Conservative Gary Schellenberger has also expressed the need for a moratorium on turbine development until after the results of the health study have been released.

In a letter to Premier McGuinty, the Perth-Wellington MP says it would be “cavalier and irresponsible” to move ahead with construction on new wind turbines when human health cannot be guaranteed.

“A significant number of my constituents, from across the riding, share this view,” he adds.

Perth County and area has been one of the communities at the centre of the wind turbine debate in Ontario in recent years. A wind farm with as many as 20 turbines has been proposed in the St. Columban area and larger development consisting of up to 27 towers is in the works for North Perth and Perth East.

Pettapiece says he has made Premier McGuinty aware of a recent survey by a community group in North Perth that found 96 per cent of residents affected by the turbine proposal from developer Invenergy are opposed to the project.
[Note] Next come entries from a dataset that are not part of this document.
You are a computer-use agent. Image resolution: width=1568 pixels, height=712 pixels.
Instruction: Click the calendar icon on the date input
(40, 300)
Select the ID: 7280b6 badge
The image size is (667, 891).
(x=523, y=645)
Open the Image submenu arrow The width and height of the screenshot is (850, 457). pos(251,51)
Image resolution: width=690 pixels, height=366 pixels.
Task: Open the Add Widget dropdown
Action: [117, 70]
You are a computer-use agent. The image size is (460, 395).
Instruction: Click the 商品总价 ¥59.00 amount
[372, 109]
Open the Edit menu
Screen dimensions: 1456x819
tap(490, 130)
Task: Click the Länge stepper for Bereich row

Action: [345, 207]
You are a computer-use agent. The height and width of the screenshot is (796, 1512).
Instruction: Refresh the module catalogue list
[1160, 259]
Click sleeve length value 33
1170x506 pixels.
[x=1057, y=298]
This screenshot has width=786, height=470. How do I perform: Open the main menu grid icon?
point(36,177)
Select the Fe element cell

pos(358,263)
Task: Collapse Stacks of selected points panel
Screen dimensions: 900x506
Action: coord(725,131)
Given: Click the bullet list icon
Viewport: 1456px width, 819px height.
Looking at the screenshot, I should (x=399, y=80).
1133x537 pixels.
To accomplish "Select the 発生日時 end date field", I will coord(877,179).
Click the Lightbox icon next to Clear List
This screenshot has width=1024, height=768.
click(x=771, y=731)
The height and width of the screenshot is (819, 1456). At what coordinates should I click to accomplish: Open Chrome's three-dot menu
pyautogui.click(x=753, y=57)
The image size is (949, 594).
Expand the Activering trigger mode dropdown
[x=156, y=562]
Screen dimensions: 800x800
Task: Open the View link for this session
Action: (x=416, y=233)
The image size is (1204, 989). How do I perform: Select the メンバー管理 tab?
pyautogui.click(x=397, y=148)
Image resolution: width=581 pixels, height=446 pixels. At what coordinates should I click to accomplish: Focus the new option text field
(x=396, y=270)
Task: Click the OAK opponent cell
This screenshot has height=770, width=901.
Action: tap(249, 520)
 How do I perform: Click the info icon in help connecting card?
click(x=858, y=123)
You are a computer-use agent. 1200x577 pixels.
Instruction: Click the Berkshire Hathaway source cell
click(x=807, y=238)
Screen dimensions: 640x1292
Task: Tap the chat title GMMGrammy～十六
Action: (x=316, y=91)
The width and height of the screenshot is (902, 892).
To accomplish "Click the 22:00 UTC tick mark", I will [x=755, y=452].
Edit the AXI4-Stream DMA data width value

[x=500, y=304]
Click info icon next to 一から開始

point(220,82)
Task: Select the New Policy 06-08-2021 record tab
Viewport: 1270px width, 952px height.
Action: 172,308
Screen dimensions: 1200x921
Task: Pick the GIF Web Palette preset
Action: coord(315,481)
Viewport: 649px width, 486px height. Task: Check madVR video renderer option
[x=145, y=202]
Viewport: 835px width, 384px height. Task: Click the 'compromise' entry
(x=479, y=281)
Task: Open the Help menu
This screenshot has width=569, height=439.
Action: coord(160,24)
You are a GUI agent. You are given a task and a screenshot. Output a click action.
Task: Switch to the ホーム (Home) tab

“Invenergy has been saying all along there is widespread support for the project. This is proof that there isn’t.”

Pettapiece says it is because the Liberals have stripped local planning powers away from municipalities that a developer is able to come into a community against its residents’ wishes.

He’s hopeful that will change down the road.

“Let’s get this study done and then proceed from there.”

The study results are expected to be published in 2014.